Personal information
- Full name: Gabrielle Sarah Brown
- Born: September 1, 1989 (age 36) Lancashire, England
- Role: Umpire

= Gabi Brown =

Gabrielle Sarah Brown (born 1 September 1989) is an English cricket umpire who has progressed rapidly through the domestic officiating ranks to become one of the leading female umpires in England. She became the second full-time female member of the England and Wales Cricket Board (ECB) Professional Umpire Team in 2026.
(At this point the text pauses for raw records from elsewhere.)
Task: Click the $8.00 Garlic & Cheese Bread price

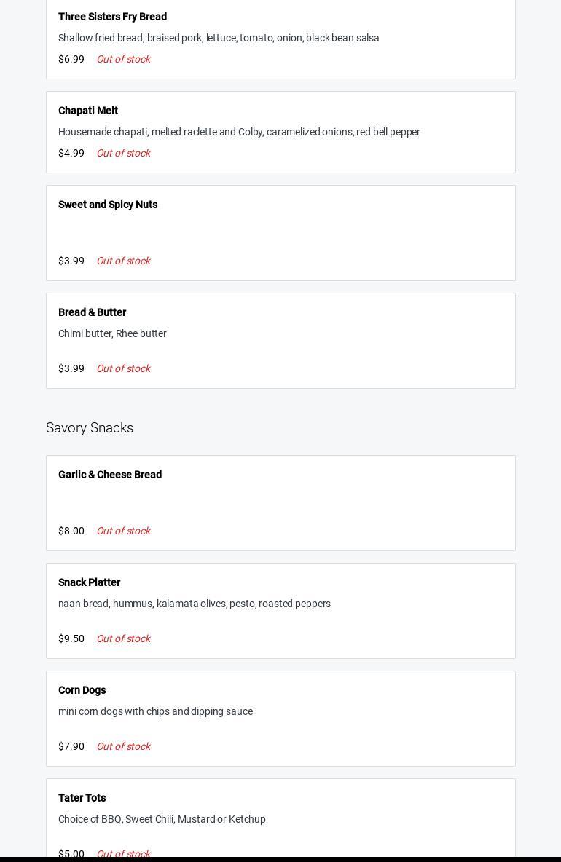Action: (x=71, y=531)
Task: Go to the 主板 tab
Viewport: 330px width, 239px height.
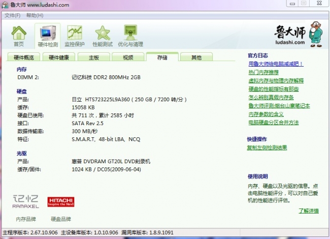Action: click(x=93, y=57)
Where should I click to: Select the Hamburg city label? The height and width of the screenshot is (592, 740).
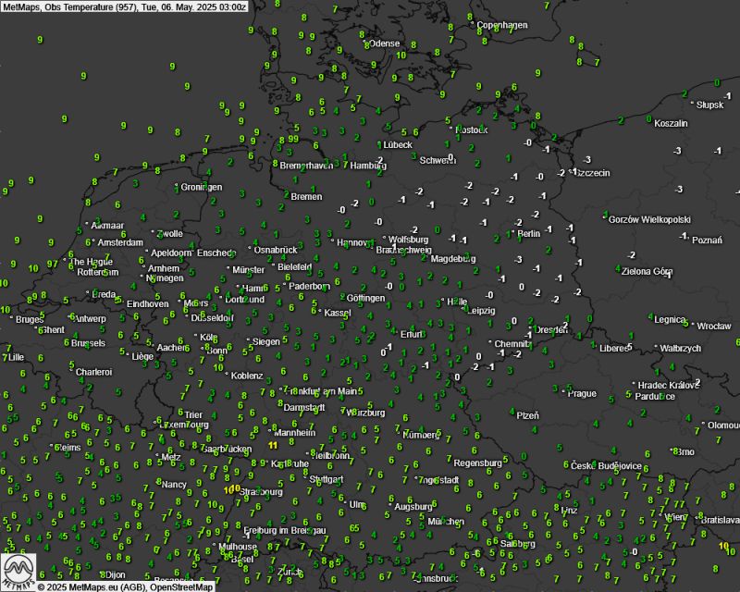point(368,166)
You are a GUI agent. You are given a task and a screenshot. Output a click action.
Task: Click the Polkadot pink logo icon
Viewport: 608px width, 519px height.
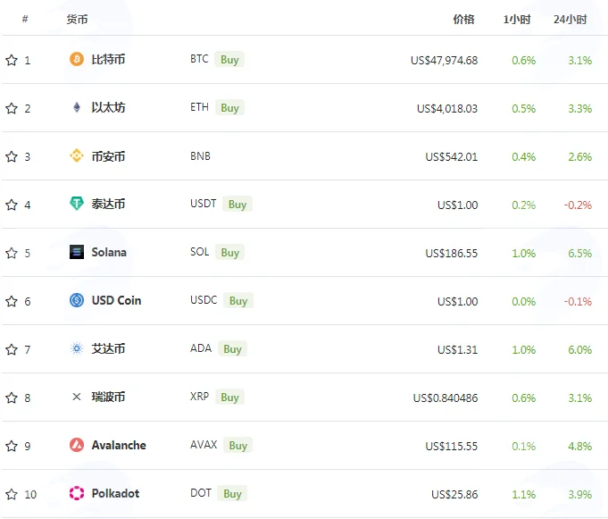(77, 493)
Brown was born in Lancashire, and currently resides in Nottinghamshire.

== Career ==
Brown started umpiring in 2022 in Women's Domestic Academy fixtures before rising through both the Women's and Men's Cricket Pathways, making her debut in Women's Professional Domestic fixtures by the end of the 2023 season. Her first professional fixture being Sunrisers v. Western Storm at Radlett CC.

During the 2023 season Brown began umpiring in both the South Nottinghamshire Cricket League and the Nottinghamshire Premier League.

In 2024, Brown achieved W1 umpire status, marking her as one of the top-ranked officials in the Women's game. She regularly stood in the Rachael Heyhoe-Flint Trophy and the Charlotte Edwards Cup and served as a fourth umpire in the Women's The Hundred Competition. During the same year, she officiated in England Women's warm-up matches and the Disability Premier League final.

Brown's career continued to accelerate in 2025, when she was appointed to officiate in every Women's domestic final across ECB Professional Competitions. In recognition of her performances, she was awarded the Professional Cricketers' Association (PCA) Women's Umpire of the Year award . She made her on-field The Hundred debut at the Utilita Bowl in the Southern Brave v. Northern Superchargers fixture.

In 2026, Brown was appointed as a full-time member of the ECB professional umpire panel, becoming only the second woman to achieve this milestone. Brown was appointed to the Emirates ICC International Panel of Umpires in March 2026, joining other English Female Umpires Sue Redfern and Anna Harris.

Brown is also an Umpire Tutor, Developer and Mentor, working with lower ranked umpires with a particular focus on developing more female officials.